Фейс проснулась вся в поту, и тотчас ее бросило в озноб, она оцепенела от страха и не могла даже крикнуть. Но тут до ее сознания дошло, что Тэчер, прижавшись к ней, шарит рукой по ее груди. Значит, он, против обыкновения, очнулся среди ночи и приплелся к ней в кровать из гостиной, где заснул с вечера на диване. Фейс с отвращением оттолкнула мужа и отодвинулась к самому краю кровати.

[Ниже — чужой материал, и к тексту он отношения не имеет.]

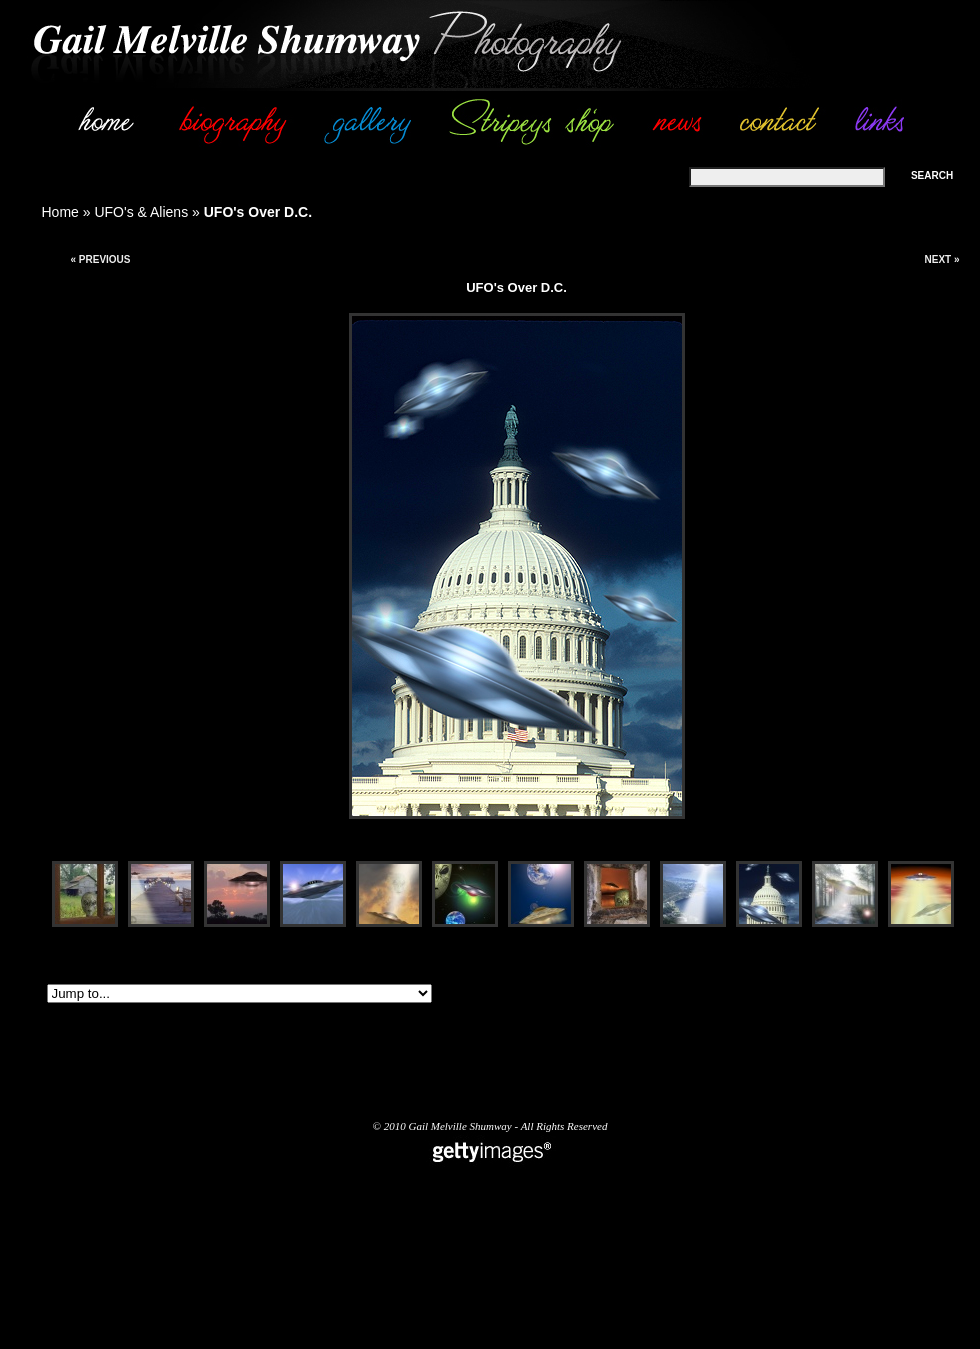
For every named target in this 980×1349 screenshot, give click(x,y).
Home (60, 212)
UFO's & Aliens (141, 212)
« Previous (100, 259)
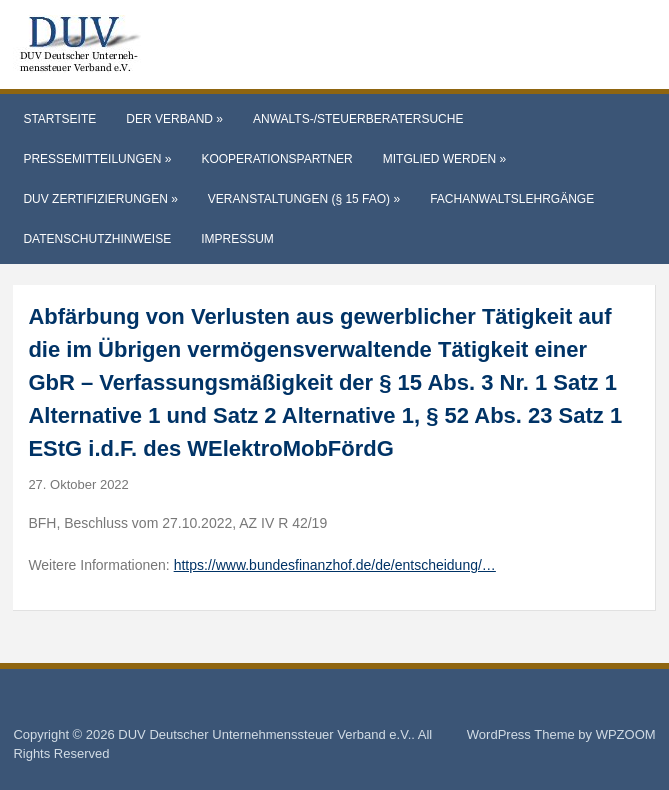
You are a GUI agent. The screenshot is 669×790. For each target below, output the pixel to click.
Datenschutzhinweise (97, 239)
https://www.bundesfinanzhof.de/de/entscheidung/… (335, 565)
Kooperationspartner (276, 159)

— Вот чертовка! — пробормотал Тэчер, хватая руками воздух. От него несло винным перегаром, и этот запах вызвал у нее тошноту. Но она не убежала из спальни, потому что Тэчер вскоре затих, и тогда она тоже заснула.

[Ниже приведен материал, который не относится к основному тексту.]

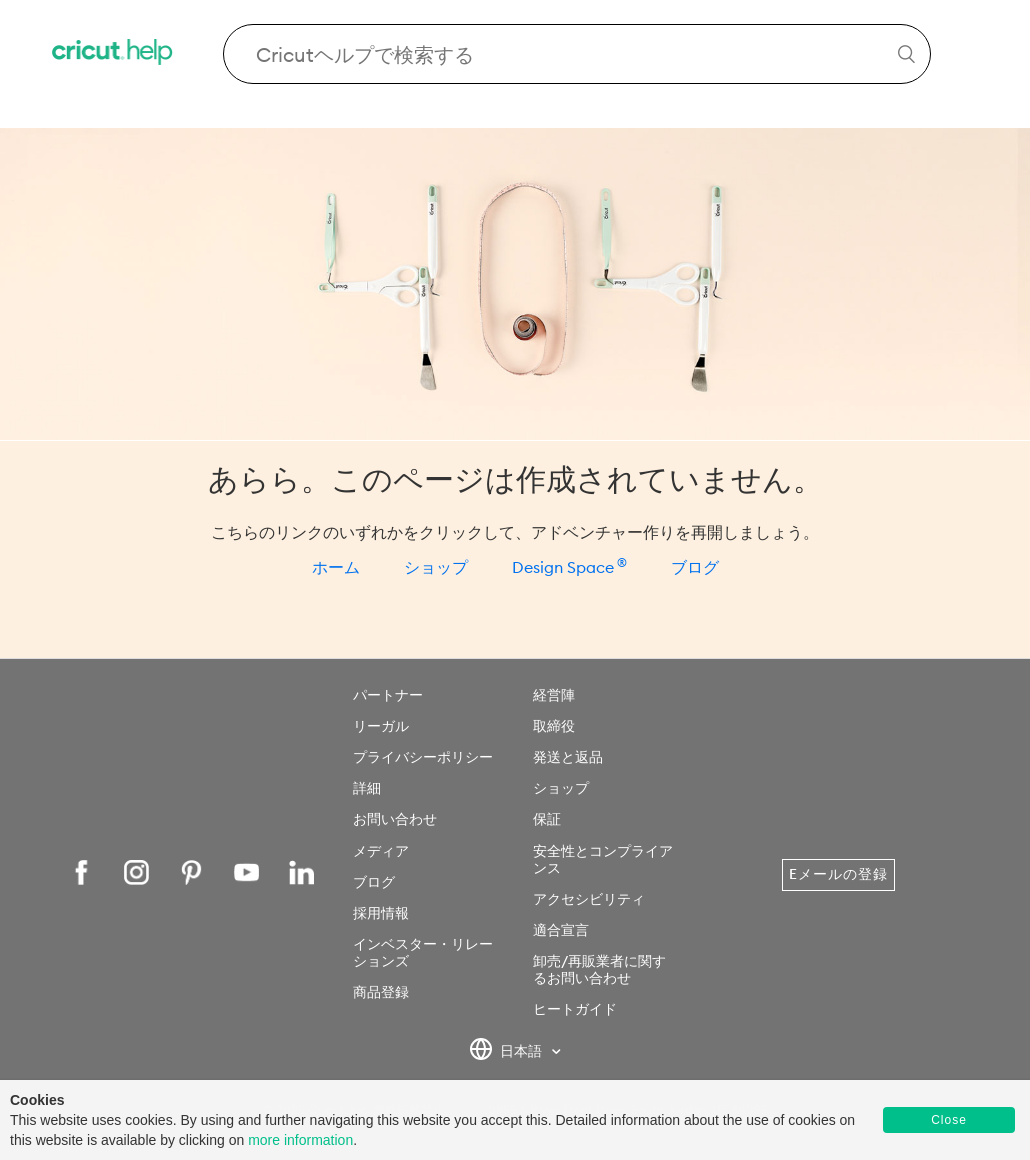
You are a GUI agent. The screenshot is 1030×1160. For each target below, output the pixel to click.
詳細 (367, 788)
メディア (381, 851)
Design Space (569, 567)
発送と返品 (568, 757)
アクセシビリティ (589, 899)
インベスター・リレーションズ (423, 952)
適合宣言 (561, 930)
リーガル (381, 726)
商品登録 (381, 992)
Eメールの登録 (838, 874)
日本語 (507, 1052)
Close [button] (949, 1120)
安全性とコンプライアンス (603, 859)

«Хоть бы он не проснулся, пока я не уйду на работу», — думала сейчас Фейс. Тогда не придется выслушивать униженные мольбы о прощении, покаянные слова и привычное самобичевание и чувствовать, как все больше и больше иссякает в ней жалость к мужу. Разумеется, самоунижение не помешает Тэчеру попрекать ее тем, что она не бросает службу, что воспитанием Джини занимается только нянька да детский сад, и колоть намеками на предполагаемую связь с ее начальником, мистером Каннингемом. Ей никогда не удавалось логически опровергнуть сложные умозаключения Тэчера. Его упрямое нежелание считаться с фактами доводило ее до бешенства. И в конце концов она душевно устала от ощущения безвыходности, невозможности что-либо изменить в их отношениях. Жизнь с Тэчером измотала ее нервы гораздо больше, чем жизнь без него во время войны. Прежняя радость от того, что они вместе, сменилась постоянной тяжестью на сердце — словно от предчувствия какой-то беды.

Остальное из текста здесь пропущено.